++++ Passage to read

Last month, the U.S. Department of Agriculture (USDA) released its highly anticipated 2022 Farm Sector Income Forecast. While there are some bright points in the forecast – namely higher prices for soybeans, corn, cotton, and wheat – these are overshadowed by the increasing pressures of rising input costs and growing inflation.
Combined with the continued snarl of supply chains, 2022 could be a stormy year ahead for the farm and ranch families that keep America fed, fueled, and clothed. That is why it is so important America’s farmers have a strong farm safety net and reliable risk management tools.
Let’s look at the numbers. In its 2022 forecast, USDA predicted:
- Net farm income will drop by $5.4 billion – or 4.5 percent – from last year.
- Total farm debt will increase 2.9 percent, while working capital will decline by 3.3 percent.
- Production expenses will jump by $20.1 billion – or just over 5 percent.
- Government assistance will fall by $15.5 billion – 57 percent.
The American Farm Bureau Federation (AFBF), in its analysis of the USDA’s report, also shared its concern with the low rate of return on assets, forecast to be less than 3.5 percent.
“This essentially means that farmers and ranchers are seeing smaller revenues or returns for the investments made in the cost of production and in assets used to produce a farm product,” AFBF wrote.
This is unwelcome news for America’s farmers and ranchers, who have already held on – many just barely – through years of economic decline and rising debt, trade disputes that tightened export markets, low commodity prices, and countless weather disasters.

++++++++

### [Required action A]
According to the farm income passage, by how much did USDA predict government assistance would fall in 2022?
### [Required action B]
In one to three sentences, explain why the farm income passage says America's farmers need a strong farm safety net and reliable risk management tools.

++++ Exercise data

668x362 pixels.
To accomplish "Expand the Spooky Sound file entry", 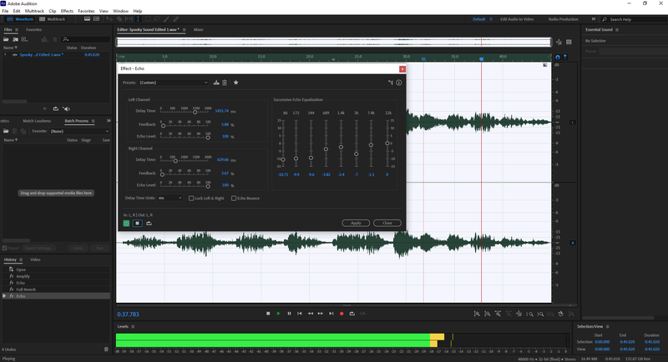I will pos(4,54).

++++++++

### [Exercise result A]
By $15.5 billion, or 57 percent.

### [Exercise result B]
Higher crop prices are overshadowed by rising input costs and growing inflation. Together with continued supply chain snarls, these pressures could make 2022 a stormy year for farm and ranch families, and the passage says that is why such protections are important.